Brief:
Copy out everything from the start of the records down to the line containing "should pyautogui.click(x=400, y=172).", including both ends.

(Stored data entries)
________________________________________

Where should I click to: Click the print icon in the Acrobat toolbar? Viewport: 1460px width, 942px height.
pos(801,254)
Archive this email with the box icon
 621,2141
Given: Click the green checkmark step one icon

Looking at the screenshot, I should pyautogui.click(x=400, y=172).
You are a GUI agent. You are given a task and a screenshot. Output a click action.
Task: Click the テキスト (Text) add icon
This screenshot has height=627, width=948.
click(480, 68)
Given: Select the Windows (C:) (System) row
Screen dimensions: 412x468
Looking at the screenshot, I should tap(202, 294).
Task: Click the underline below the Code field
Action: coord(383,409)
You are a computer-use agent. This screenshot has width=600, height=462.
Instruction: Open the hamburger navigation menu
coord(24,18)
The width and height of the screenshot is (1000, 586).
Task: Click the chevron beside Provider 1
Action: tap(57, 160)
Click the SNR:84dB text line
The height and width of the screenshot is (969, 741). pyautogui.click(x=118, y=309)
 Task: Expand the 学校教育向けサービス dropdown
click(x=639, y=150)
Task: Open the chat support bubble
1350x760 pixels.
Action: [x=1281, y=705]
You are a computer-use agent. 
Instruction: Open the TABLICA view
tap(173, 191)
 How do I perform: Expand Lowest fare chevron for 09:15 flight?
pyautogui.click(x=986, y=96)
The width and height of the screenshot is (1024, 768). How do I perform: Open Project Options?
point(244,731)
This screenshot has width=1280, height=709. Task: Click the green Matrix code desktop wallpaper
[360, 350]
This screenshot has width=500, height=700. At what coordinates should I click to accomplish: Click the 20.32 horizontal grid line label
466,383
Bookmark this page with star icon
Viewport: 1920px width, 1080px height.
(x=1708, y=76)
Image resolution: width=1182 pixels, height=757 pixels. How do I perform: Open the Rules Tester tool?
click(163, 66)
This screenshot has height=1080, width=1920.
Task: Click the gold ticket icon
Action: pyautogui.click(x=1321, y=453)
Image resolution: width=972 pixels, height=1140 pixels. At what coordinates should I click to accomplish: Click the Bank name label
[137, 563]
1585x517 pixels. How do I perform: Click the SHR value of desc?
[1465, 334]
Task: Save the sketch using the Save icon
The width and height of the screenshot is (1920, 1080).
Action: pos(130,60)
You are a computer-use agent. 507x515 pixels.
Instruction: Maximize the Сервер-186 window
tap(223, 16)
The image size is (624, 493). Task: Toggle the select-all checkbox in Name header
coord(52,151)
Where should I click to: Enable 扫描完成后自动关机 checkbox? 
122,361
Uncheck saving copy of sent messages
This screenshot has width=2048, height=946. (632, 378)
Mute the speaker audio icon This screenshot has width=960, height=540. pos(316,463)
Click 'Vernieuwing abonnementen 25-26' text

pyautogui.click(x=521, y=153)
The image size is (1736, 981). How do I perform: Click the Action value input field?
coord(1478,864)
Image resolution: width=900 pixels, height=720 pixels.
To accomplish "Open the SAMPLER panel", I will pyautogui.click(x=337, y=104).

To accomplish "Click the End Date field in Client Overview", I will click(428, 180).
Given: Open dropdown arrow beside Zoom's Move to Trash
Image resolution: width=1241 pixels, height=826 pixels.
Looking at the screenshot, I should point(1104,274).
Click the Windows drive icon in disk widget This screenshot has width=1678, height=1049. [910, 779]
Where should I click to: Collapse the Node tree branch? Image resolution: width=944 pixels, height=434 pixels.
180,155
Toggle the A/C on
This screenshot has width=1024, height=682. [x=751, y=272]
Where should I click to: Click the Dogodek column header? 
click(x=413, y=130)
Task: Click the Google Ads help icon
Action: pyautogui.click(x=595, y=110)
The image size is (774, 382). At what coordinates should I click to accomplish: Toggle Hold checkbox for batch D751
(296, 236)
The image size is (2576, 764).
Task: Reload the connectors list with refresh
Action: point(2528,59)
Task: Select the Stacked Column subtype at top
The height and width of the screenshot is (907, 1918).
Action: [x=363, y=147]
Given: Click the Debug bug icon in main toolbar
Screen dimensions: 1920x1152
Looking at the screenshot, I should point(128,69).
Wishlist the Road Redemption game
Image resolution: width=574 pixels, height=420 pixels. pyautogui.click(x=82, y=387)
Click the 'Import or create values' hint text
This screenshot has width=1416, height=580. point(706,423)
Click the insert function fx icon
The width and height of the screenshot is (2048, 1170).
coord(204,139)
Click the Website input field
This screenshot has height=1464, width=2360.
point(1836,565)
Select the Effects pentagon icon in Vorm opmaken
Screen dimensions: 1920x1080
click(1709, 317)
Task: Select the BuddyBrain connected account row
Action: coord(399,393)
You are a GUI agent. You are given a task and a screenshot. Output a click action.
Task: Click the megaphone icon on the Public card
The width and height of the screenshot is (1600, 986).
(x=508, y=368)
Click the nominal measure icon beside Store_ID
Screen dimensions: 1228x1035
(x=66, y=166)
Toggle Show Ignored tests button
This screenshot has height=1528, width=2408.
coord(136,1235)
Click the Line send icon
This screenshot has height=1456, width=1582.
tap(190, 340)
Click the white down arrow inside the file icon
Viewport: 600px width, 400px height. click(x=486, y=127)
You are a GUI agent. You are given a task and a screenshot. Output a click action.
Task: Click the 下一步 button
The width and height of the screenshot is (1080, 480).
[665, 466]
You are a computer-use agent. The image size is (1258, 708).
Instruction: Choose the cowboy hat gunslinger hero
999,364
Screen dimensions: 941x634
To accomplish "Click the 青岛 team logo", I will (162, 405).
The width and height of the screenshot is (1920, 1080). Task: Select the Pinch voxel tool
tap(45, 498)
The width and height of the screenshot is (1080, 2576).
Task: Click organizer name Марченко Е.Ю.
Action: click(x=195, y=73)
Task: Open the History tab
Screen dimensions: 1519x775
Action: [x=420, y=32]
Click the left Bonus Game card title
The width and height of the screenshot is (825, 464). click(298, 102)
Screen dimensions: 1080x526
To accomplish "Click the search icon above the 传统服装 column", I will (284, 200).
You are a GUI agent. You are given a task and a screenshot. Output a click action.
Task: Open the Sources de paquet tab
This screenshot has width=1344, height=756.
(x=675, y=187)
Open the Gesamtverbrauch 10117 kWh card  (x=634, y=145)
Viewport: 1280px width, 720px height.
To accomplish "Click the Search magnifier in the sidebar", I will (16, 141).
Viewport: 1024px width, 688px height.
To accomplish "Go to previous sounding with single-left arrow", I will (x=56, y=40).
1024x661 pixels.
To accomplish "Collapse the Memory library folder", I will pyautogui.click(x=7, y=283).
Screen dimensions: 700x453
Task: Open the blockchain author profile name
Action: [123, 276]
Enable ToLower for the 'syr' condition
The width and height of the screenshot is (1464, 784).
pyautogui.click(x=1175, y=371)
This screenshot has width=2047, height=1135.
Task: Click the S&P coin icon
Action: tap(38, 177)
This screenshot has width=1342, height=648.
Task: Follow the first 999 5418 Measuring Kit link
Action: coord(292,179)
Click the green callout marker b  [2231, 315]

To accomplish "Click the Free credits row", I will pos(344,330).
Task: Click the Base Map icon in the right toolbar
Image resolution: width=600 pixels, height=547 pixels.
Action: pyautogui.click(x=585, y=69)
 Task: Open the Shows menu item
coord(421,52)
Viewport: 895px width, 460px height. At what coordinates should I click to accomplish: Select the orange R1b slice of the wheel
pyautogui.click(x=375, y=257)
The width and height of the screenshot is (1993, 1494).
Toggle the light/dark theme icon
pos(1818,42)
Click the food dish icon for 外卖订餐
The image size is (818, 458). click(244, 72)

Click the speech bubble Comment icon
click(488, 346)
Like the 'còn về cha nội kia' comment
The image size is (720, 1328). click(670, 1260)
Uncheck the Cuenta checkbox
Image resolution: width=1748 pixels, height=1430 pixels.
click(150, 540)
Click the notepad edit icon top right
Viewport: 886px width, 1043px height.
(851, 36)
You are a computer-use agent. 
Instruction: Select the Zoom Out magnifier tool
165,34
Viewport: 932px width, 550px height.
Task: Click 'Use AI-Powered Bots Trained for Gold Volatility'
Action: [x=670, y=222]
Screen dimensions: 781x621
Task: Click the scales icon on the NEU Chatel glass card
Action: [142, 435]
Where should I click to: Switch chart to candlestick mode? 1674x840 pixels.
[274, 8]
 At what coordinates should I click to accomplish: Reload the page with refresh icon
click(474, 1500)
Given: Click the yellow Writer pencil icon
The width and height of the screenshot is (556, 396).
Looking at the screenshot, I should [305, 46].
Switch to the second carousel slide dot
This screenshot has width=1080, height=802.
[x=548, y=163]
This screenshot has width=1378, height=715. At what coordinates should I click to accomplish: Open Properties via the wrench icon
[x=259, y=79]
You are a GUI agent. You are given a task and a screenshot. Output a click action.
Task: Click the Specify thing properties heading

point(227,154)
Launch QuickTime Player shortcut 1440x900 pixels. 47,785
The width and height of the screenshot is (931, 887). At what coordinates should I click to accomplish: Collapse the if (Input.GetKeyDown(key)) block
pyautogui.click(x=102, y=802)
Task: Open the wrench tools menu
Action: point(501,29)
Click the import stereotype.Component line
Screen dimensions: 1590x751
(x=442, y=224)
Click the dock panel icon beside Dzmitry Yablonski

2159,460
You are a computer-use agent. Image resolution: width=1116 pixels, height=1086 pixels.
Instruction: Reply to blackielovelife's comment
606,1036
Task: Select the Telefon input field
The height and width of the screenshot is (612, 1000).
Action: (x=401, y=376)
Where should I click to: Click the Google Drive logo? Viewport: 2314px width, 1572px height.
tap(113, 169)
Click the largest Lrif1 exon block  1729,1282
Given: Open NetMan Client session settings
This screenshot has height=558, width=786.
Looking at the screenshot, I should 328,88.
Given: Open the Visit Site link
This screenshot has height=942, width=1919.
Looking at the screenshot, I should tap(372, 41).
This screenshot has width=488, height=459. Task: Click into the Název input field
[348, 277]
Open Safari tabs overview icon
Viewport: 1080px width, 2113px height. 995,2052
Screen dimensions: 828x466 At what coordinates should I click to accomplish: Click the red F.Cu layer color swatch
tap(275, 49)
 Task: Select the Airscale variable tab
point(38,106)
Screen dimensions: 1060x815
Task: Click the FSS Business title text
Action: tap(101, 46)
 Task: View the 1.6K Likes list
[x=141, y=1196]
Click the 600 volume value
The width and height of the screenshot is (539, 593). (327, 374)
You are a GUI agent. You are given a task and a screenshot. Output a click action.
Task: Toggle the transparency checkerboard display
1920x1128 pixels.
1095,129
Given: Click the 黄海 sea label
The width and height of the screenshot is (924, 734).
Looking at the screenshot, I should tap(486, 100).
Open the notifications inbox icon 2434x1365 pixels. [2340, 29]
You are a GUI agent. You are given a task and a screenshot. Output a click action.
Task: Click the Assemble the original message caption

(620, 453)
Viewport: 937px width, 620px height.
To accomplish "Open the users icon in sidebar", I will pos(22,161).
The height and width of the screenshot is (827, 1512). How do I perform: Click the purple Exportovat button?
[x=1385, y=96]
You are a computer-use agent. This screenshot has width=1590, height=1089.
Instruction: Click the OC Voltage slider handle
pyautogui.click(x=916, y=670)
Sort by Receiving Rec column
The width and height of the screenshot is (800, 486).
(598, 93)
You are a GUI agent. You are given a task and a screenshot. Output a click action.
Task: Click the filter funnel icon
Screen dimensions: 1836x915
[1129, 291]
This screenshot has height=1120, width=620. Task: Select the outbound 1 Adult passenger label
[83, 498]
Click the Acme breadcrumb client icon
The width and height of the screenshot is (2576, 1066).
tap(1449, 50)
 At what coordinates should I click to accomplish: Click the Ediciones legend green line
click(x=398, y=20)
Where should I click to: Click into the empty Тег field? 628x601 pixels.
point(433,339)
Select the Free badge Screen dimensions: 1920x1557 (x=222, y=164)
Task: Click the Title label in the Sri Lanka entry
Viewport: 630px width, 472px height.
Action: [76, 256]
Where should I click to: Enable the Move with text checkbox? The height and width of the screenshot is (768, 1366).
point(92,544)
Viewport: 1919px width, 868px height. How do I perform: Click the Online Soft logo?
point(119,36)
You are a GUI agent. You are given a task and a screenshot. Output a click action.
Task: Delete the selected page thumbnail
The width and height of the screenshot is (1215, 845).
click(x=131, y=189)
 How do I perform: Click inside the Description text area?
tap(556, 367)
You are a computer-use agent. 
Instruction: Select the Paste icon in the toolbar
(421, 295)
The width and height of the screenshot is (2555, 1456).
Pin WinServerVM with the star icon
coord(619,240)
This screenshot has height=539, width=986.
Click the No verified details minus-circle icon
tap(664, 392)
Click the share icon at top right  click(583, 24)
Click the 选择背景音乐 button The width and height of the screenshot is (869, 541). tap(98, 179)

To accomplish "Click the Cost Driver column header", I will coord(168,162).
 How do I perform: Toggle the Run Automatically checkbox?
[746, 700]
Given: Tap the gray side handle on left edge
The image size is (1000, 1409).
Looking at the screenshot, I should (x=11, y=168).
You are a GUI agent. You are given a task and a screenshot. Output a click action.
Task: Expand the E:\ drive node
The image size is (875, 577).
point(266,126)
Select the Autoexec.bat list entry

________________________________________

Exercise answer:
Where should I click to: Click the print icon in the Acrobat toolbar? Viewport: 1460px width, 942px height.
pos(801,254)
Archive this email with the box icon
 621,2141
Given: Click the green checkmark step one icon

Looking at the screenshot, I should pyautogui.click(x=400, y=172).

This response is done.